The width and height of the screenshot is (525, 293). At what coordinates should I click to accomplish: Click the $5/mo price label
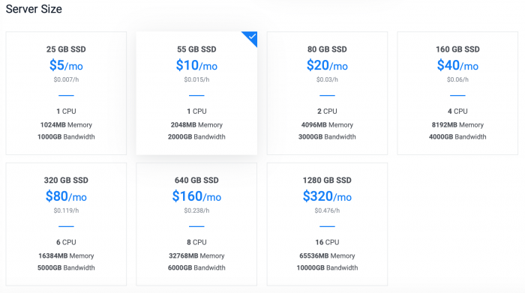point(66,65)
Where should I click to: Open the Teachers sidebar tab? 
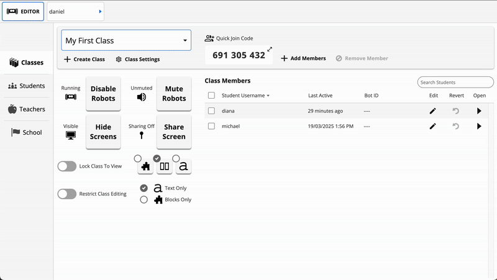[x=27, y=109]
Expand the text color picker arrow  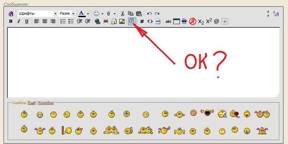click(x=88, y=13)
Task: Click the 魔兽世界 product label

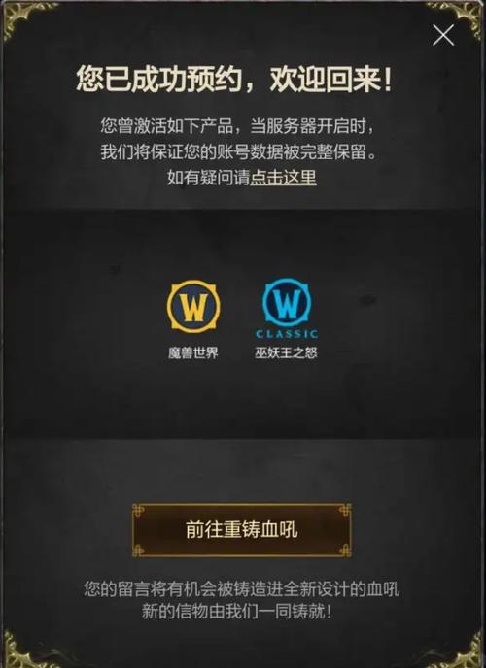Action: pos(193,352)
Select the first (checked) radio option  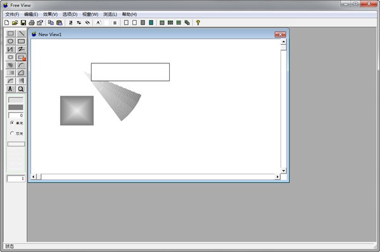pyautogui.click(x=12, y=123)
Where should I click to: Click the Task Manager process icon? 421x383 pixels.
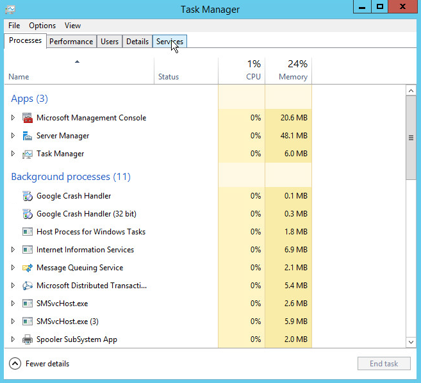pyautogui.click(x=27, y=154)
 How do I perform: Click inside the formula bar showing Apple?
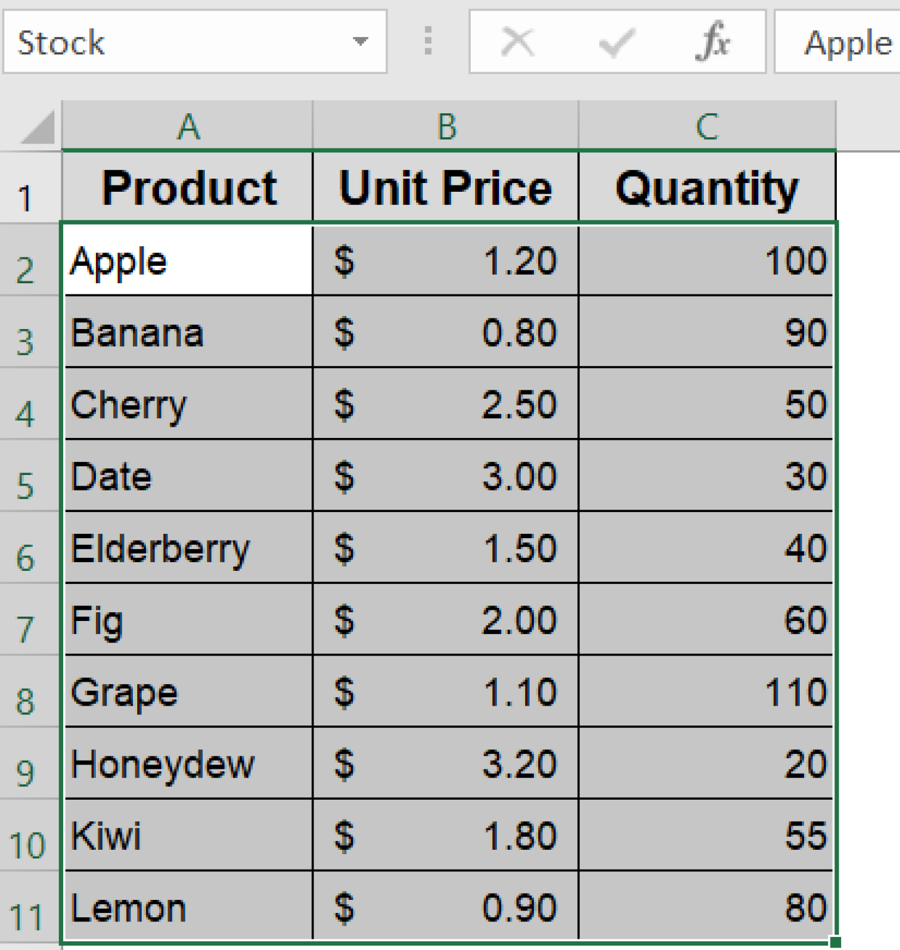[x=847, y=41]
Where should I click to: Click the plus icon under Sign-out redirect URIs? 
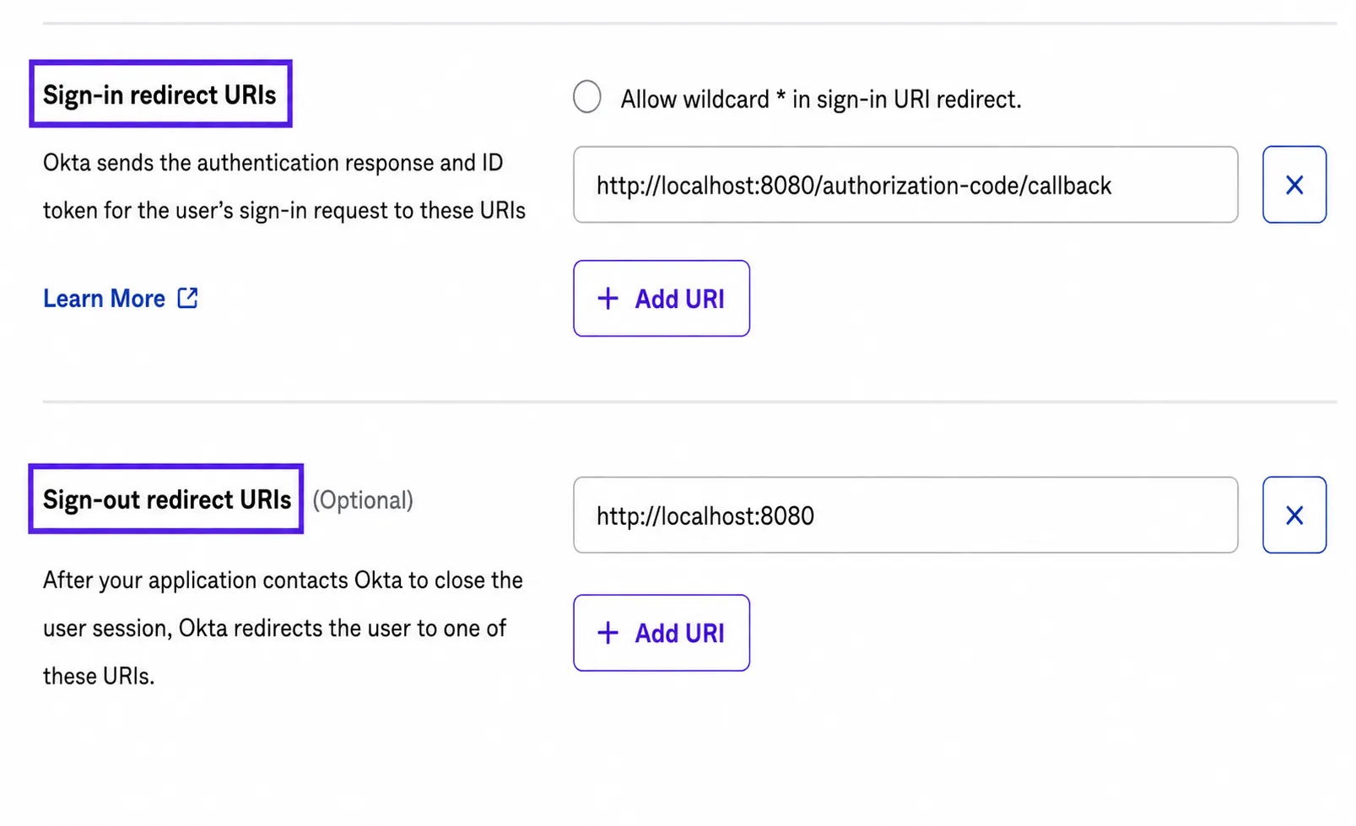[608, 633]
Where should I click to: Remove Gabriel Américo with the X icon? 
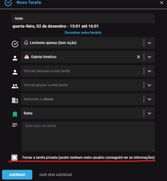139,57
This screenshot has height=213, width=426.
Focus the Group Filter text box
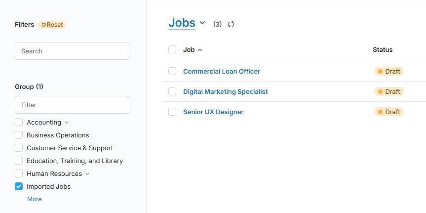pyautogui.click(x=73, y=105)
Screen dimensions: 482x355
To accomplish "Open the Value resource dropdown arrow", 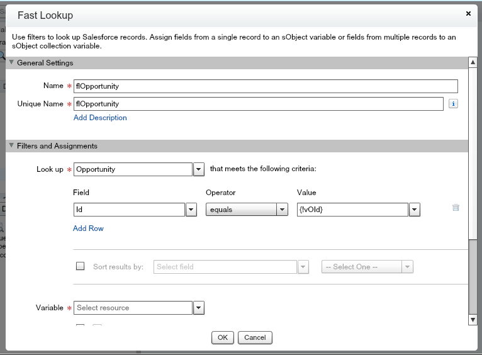I will [x=414, y=210].
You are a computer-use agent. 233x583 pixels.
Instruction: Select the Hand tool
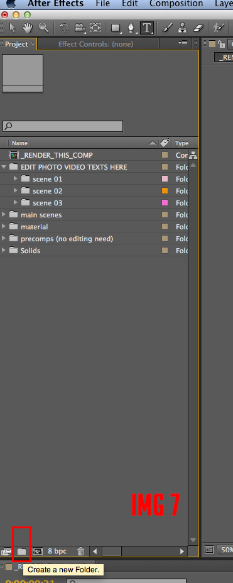coord(27,28)
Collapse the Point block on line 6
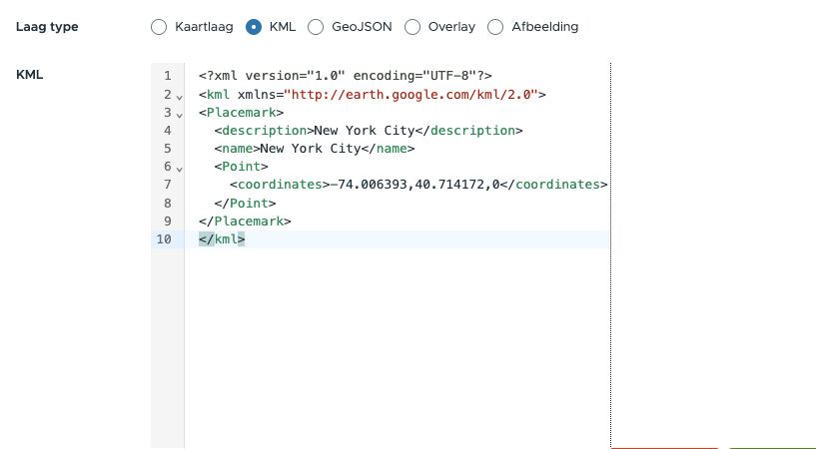 tap(179, 169)
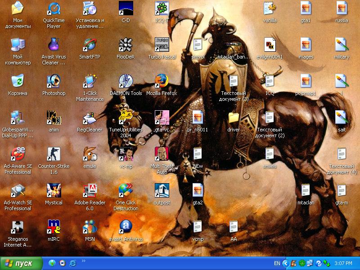The image size is (360, 270).
Task: Select the eMule shortcut icon
Action: 90,154
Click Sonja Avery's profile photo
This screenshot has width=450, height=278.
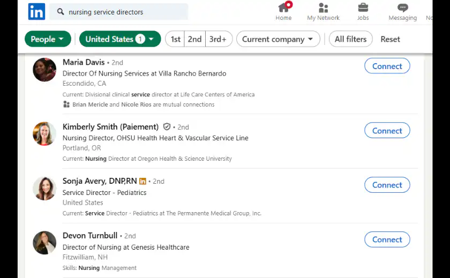pos(44,189)
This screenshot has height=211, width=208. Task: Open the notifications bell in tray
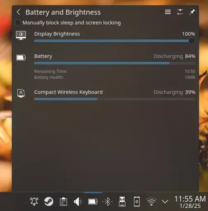point(34,202)
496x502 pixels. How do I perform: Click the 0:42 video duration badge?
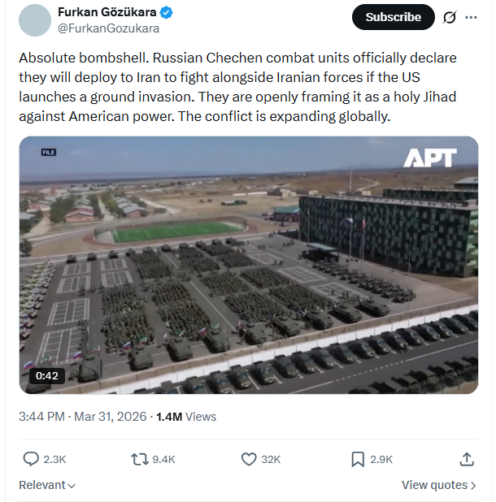click(x=45, y=376)
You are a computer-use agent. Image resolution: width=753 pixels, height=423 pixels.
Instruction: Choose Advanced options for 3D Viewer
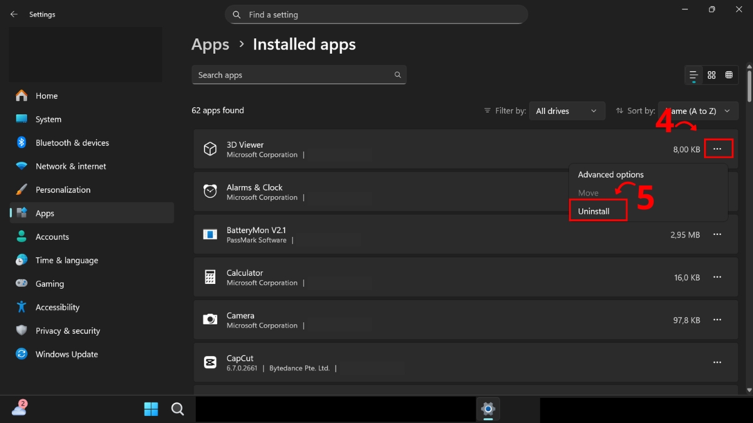click(610, 174)
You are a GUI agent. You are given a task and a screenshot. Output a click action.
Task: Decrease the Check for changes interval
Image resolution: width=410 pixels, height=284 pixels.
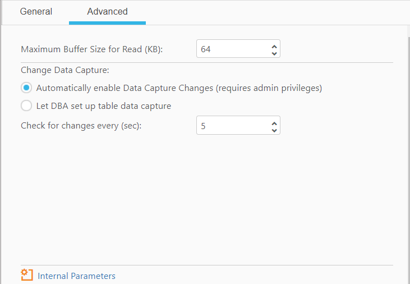(x=274, y=130)
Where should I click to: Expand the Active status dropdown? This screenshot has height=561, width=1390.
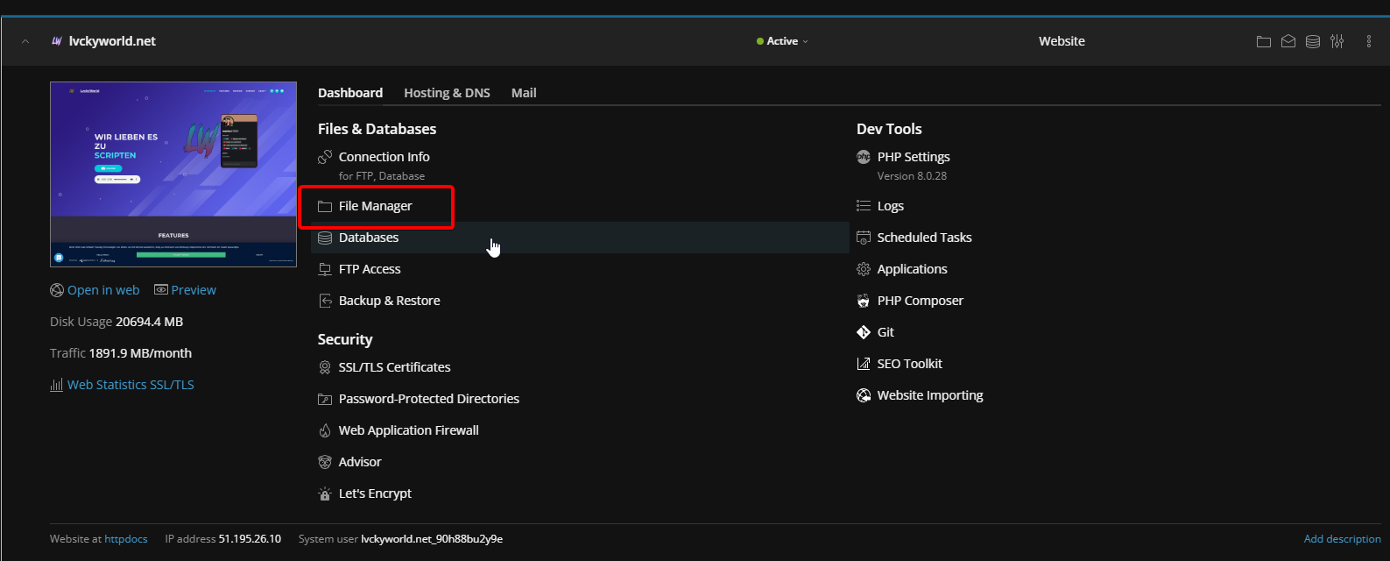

■ ■ ■ ■

Show a copy of each line from the data that includes the word "computer".

You are a computer-use agent. 233x583 pixels.
You are a computer-use agent. Image resolution: width=753 pixels, height=423 pixels.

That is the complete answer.